La Corée du Nord a affirmé mercredi 26 mai avoir testé la veille un nouveau système lance-missile polyvalent léger, ainsi qu’un dispositif multiple de missiles de croisière tactique. Selon l’agence officielle KCNA, ces essais ont été supervisés en personne par le dirigeant Kim Jong-un.

L’armée sud-coréenne avait détecté mardi, vers 13 heures locales (4 heures GMT), les tirs de « plusieurs projectiles » en mer Jaune, lancés depuis la ville nord-coréenne de Chongju. Parmi eux figurait un missile balistique de courte portée. Les projectiles ont parcouru environ 80 kilomètres, selon les autorités militaires de Séoul.

Un huitième tir en 2026

Ce test intervient après une accalmie de 37 jours sans lancement de missile par Pyongyang. Il s’agit du huitième tir de l’année. KCNA a précisé que l’essai avait permis d’« analyser et estimer la puissance d’une ogive à mission spéciale d’un missile balistique tactique, la fiabilité d’un obus d’artillerie guidé de 240 mm à portée de tir étendue, équipé d’un système de navigation autonome ultraprécis ».

Kim Jong-un a félicité les équipes, déclarant que ces « systèmes d’armement majeurs sont un signe clair de l’amélioration de notre force militaire et une démonstration d’un grand progrès technique ». Il a ajouté qu’il était « essentiel, pour les opérations de notre armée, d’avoir une telle puissance destructrice, suffisante pour rendre toute force adverse incapable de survivre en théorie, sauf par un coup de chance ».

Rumeurs de visite chinoise

Ces essais surviennent alors que des informations non confirmées évoquent une possible visite du président chinois Xi Jinping en Corée du Nord cette semaine. L’agence sud-coréenne Yonhap a relayé ces rumeurs en citant des sources gouvernementales non précisées. Aucune confirmation officielle n’a été donnée, ni par Pékin ni par Pyongyang.

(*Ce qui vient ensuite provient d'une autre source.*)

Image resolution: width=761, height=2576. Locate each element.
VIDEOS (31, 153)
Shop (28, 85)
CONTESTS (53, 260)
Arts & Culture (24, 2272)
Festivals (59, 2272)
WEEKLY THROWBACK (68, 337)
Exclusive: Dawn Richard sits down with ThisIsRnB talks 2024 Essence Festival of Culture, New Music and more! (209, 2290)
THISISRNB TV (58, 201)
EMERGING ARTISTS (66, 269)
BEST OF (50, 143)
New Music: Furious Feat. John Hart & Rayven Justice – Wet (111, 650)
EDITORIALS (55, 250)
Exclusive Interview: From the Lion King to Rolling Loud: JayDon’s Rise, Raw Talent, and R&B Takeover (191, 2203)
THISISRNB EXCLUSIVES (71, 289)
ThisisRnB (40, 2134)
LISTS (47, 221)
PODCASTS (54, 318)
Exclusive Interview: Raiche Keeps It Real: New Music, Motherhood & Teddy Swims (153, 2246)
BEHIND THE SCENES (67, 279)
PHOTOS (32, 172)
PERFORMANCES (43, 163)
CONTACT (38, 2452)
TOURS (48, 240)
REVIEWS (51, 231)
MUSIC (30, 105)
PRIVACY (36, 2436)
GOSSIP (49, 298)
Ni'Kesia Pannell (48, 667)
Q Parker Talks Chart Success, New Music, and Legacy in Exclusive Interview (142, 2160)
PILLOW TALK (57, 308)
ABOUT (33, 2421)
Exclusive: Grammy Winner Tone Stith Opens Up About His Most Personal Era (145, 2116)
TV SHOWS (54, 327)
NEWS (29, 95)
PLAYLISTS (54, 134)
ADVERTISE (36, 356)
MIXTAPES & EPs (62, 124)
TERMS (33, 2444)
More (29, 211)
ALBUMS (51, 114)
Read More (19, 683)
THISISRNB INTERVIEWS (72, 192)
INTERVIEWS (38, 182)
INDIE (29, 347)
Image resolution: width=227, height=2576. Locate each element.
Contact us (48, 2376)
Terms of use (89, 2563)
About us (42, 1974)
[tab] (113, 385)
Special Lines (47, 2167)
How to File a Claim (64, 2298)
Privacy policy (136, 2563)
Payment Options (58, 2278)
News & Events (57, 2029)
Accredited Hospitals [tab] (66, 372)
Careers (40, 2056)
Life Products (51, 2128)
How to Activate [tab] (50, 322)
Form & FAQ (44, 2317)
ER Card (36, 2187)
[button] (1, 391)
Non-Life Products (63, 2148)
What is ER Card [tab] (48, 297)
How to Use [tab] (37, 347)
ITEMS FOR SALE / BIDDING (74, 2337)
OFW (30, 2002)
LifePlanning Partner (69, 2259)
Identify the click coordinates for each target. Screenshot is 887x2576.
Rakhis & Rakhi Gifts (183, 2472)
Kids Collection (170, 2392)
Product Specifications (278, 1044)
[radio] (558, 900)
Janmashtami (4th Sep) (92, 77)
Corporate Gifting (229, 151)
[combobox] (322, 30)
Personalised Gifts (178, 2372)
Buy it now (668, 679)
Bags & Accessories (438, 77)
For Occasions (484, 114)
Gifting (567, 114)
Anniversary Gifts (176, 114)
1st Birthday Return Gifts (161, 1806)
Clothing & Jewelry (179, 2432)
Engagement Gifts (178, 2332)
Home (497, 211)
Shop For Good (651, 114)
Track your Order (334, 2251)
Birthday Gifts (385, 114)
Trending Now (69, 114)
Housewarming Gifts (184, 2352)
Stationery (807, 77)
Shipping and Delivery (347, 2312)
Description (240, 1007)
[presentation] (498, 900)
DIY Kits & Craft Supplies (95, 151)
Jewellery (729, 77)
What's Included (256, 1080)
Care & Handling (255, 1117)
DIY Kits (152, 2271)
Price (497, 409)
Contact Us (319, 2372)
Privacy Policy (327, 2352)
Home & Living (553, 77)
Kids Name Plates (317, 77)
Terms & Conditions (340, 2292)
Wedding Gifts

La Chine reste le principal allié économique et politique de la Corée du Nord, même si celle-ci s’est fortement rapprochée de la Russie ces dernières années. Les analystes estiment que, dans un contexte de conflits en Ukraine et au Moyen-Orient, Pyongyang cherche à profiter de l’affaiblissement perçu des normes internationales pour consolider son statut de puissance nucléaire.

Contexte militaire tendu

Ces tirs s’inscrivent dans une série d’essais récents menés par la Corée du Nord, qui a également renforcé son dispositif militaire frontalier face à la Corée du Sud, qualifiée d’« ennemi juré ». Plus tôt en mai, Kim Jong-un avait ordonné de durcir la première ligne de défense. Par ailleurs, le dirigeant nord-coréen a réaffirmé son soutien à la « guerre sacrée » de la Russie en Ukraine lors d’une rencontre avec le président de la Douma russe en avril.

Les experts voient dans cette nouvelle démonstration de force une volonté de moderniser l’arsenal nord-coréen tout en envoyant un signal à ses voisins et à la communauté internationale, quelques mois après l’élection présidentielle américaine.